The immune system consists of specialized cells that work together to fight off bacteria, fungi and viruses. These cells include T lymphocytes (T cells), that primarily mediate the immune system, B lymphocytes (B cells) and Natural Killer cells. Patients with RD have a genetic defect that affects the T cells and at least one other type of immune cell. Since more than one type of immune cell is affected, this disease is classified as a severe combined immunodeficiency disease (SCID). A weakened immune system leaves patients susceptible to different kinds of infection. Commonly, patients who are diagnosed with RD also have bacterial sepsis and/or pneumonia.
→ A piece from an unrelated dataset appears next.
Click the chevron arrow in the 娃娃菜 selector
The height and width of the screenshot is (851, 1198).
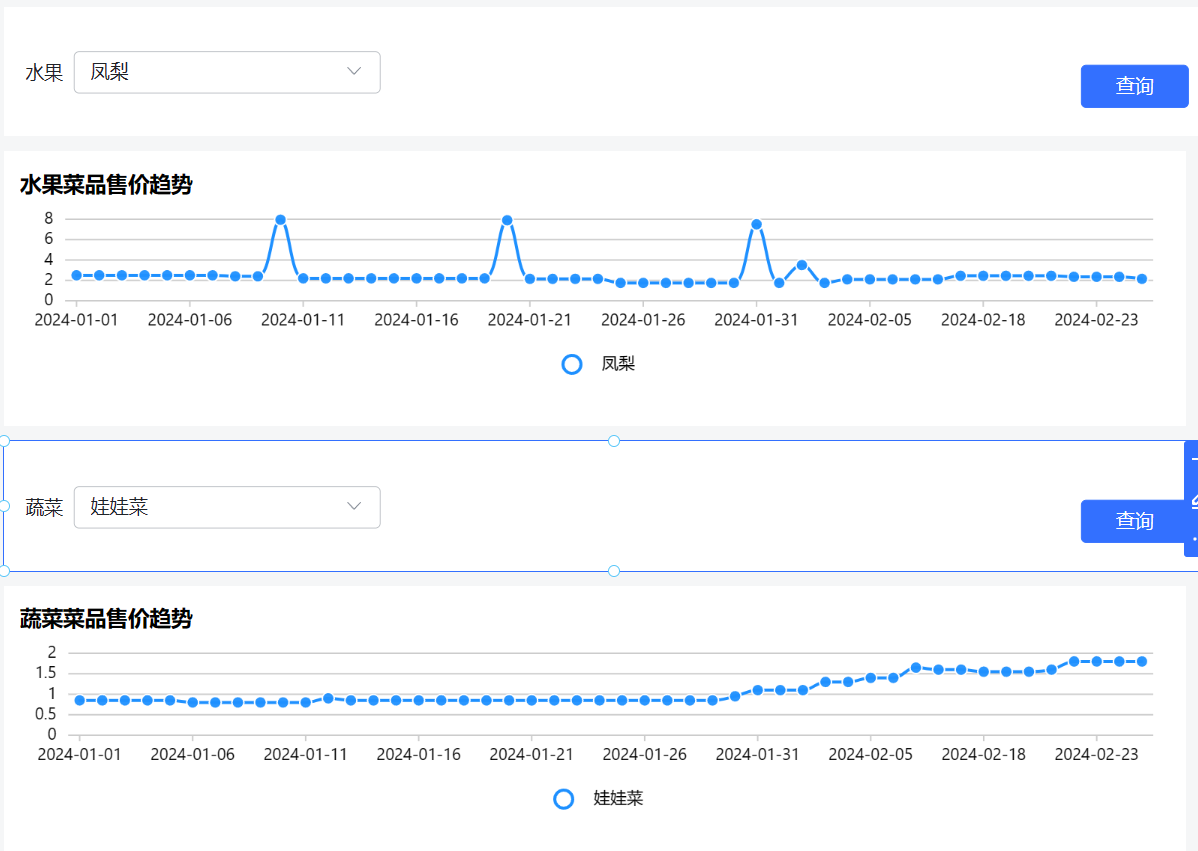(x=353, y=506)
The annual incidence has been estimated at 1/3,000,000-1/5,000,000 and both females and males are affected.

== Signs and symptoms ==

| Signs and Symptoms | Approximate Number of Patients Affected |
|---|---|
| Abnormality of mitochondria metabolism | 90% |
| Abnormality of Neutrophils | 90% |
| Anemia | 90% |
| Aplasia/Hypoplasia of the thymus | 90% |
| Cellular immunodeficiency | 90% |
| Decreased antibody level in blood | 90% |
| Diarrhea | 90% |
| Hearing Impairment | 90% |
| Recurrent respiratory infection | 90% |
| Sepsis | 90% |
| Abnormality of temperature regulation | 50% |
| Malabsorption | 50% |
| Weight Loss | 50% |
| Dehydration | 7.5% |
| Skin rash | 7.5% |
| Skin Ulcer | 7.5% |

== Risk factors ==
- Condition follows an autosomal recessive pattern
  - The mutated gene must be inherited from both the mother and father
  - Both males and females must have an equal frequency of inheritance

== Diagnosis ==
Health professionals must look at a person's history, symptoms, physical exam and laboratory test in order to make a diagnosis. If the results show patients with low levels of lymphocytes, absence of granulocytes or absence of thymus then the patient may be suspected to have RD.

== Treatment ==
RD can only be treated temporarily through hematopoietic stem cell transplantation (HSCT) and cytokine therapy.
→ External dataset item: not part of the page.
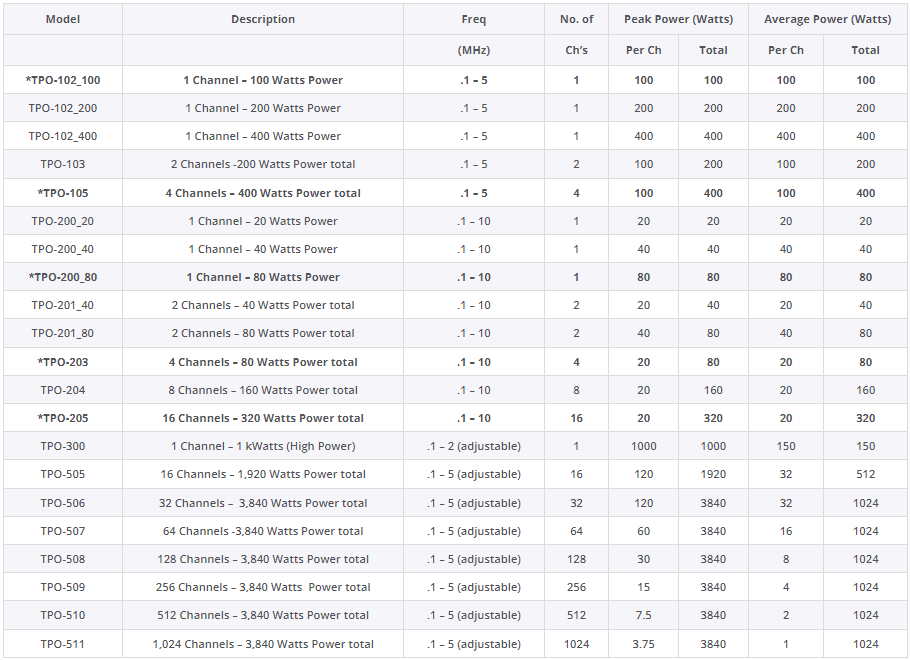Click the TPO-103 model name

coord(63,164)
=== Hematopoietic stem cell transplantation ===
Transplantation of stem cells are taken from the bone marrow, peripheral blood or umbilical cord of healthy, matched donors. Hematopoietic stem cell transplantation (HSCT) involves intravenous infusion of stem cells to those who have either a damaged bone marrow or defective immune system. Transplantation is a simple process. Bone marrow product is infused through a central vein over a period of several hours. The hematopoietic cells are able to go to the bone marrow through tracking mechanisms. Patients who suffer from RD will now have more stem cells that can differentiate into immune cells.

=== Cytokine Therapy ===
Recombinant granulocyte-macrophage colony-stimulating factor (rGM-CSF) can be used as a temporary cure. GM-CSF stimulates production of white blood cells. This cure is commonly used in patients who are awaiting bone marrow transplantation. Response to this cure can vary. Those with a more severe combined immunodeficiency may have no response to this therapy.

== Prognosis ==
The survival range is estimated to be 3 days to 17 weeks without treatment. Patients die due to bacterial or viral infections. Aggressive treatment with antibiotics is required and bone marrow transplant is common. Patients undergoing bone marrow transplant, specifically from a matched sibling, have a higher 5 year survival rate than those receiving a transplant from other donors.

== Research ==

=== Gene Therapy ===
Gene therapy is a relatively new concept in the field of SCID. This therapy is currently undergoing clinical trial and has cured a small number of children suffering from X-linked SCID and recessive allele SCID. Gene therapy aims to correct the underlying genetic abnormality in SCID. In the case of RD, the genetic abnormality would be AK2 malfunction. Stem cells are taken from an affected child's blood or bone marrow. Then in laboratory conditions the stem cells are manipulated and corrected with gene technology. They are then injected back into the patient. Similarly, in bone transplant, stem cells are able to find their way back through tracking mechanisms.